Когда он снова вошел в кухню, кофе был уже готов. Моника сбросила туфли и ходила по кухне в одних чулках, растрепанная – ни дать ни взять домашняя хозяйка, только что вставшая с супружеского ложа, чтобы приготовить завтрак мужу. Странно говорить в кухне о терроре, рассуждать о кровопролитии возле горящей плиты, выбирать жертву под стук кастрюль и сковородок! Он сел за исцарапанный деревянный стол, добытый на какой-то бельгийской ферме, и Моника налила ему кофе. Кофе она варит отлично, как всякая немецкая Hausfrau[24]. Он с удовольствием сделал первый глоток. Она налила кофе себе, ласково улыбнулась. Женщина, объяснившая ему, что его выбрали ей в любовники только потому, что он распоряжается гаражом, где можно брать грузовики для выполнения опасных заданий, исчезла. На некоторое время. «На десять минут этого прохладного утра», – думал он, глотая обжигающий кофе.

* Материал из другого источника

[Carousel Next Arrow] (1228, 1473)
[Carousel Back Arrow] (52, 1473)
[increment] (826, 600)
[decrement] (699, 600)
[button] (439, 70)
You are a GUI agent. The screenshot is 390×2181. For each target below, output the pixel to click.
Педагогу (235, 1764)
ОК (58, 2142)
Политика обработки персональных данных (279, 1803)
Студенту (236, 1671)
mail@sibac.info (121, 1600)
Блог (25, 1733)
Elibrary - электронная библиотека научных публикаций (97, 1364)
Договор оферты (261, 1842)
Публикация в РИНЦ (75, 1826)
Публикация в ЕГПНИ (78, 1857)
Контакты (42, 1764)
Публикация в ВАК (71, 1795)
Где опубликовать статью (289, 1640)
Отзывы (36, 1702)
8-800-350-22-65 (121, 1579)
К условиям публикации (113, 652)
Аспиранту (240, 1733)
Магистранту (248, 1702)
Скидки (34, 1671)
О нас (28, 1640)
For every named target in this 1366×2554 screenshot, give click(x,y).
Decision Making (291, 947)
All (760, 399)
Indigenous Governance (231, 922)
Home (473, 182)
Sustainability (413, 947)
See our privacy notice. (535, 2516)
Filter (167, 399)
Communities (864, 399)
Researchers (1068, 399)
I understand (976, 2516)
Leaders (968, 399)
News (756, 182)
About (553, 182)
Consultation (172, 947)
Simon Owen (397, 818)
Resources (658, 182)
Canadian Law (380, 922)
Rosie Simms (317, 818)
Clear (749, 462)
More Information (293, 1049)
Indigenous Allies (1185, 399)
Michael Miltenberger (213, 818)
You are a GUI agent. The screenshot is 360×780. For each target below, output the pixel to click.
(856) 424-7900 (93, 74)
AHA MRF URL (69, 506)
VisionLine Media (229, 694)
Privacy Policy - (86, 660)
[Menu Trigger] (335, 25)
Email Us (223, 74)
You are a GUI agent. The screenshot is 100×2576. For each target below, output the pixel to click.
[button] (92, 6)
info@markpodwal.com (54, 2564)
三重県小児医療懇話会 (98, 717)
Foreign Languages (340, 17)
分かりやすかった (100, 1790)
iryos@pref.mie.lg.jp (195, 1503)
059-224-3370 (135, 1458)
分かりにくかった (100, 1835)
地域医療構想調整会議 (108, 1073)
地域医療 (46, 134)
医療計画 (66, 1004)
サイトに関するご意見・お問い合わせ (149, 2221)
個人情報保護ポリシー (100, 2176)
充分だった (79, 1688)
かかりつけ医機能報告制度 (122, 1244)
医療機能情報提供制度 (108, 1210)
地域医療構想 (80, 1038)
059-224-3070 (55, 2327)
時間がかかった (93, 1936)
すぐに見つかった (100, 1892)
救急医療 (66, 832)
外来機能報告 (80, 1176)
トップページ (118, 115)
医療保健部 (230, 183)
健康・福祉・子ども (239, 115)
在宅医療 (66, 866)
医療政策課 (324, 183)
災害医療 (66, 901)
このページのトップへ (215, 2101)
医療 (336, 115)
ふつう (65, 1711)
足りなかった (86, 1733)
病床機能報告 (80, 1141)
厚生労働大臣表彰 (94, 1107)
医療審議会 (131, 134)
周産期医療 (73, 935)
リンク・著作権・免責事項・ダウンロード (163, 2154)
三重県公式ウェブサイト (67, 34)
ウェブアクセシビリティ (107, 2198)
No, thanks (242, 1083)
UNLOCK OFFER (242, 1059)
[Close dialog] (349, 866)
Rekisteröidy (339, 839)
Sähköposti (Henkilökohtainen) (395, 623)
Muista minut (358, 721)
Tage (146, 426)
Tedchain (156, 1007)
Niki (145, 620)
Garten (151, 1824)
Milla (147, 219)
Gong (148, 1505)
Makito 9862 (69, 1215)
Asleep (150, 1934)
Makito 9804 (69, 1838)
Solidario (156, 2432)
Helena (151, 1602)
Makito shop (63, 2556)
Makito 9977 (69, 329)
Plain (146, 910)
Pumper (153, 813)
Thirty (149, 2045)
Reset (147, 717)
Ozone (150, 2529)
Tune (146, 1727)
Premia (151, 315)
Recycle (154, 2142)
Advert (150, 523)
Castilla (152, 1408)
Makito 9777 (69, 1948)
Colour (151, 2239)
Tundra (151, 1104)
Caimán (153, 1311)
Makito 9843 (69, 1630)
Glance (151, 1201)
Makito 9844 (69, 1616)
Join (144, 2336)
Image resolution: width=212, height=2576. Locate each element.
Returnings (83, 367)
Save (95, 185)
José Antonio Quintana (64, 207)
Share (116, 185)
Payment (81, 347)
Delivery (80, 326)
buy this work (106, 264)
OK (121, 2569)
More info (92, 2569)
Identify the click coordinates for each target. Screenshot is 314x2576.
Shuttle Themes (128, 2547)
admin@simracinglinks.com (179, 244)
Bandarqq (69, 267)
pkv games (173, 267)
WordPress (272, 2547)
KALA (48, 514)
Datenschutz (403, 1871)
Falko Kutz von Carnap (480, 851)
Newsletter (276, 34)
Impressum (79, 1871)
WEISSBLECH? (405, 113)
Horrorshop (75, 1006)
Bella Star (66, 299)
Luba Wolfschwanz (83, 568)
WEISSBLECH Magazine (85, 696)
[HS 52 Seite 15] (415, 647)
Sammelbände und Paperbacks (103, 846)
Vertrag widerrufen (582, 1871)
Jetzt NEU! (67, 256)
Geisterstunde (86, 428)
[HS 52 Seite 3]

– Ну, с чего мы начнем? – спросил он и посмотрел на часы. – Давай побыстрее. Мне пора на работу.

– Начнем сначала, – ответила она. – С того, что творится в мире. А в мире все вверх дном. Кругом фашисты…

– И в Америке?.. – спросил он. – Брось, Моника.

– В Америке они пока действуют тайно, – раздраженно ответила Моника. – Не вылезают на поверхность. А кто снабжает их оружием, деньгами, помогает скрываться? Богачи из Вашингтона, Нью-Йорка, Техаса. Впрочем, если ты бережешь невинность, то нам не о чем разговаривать.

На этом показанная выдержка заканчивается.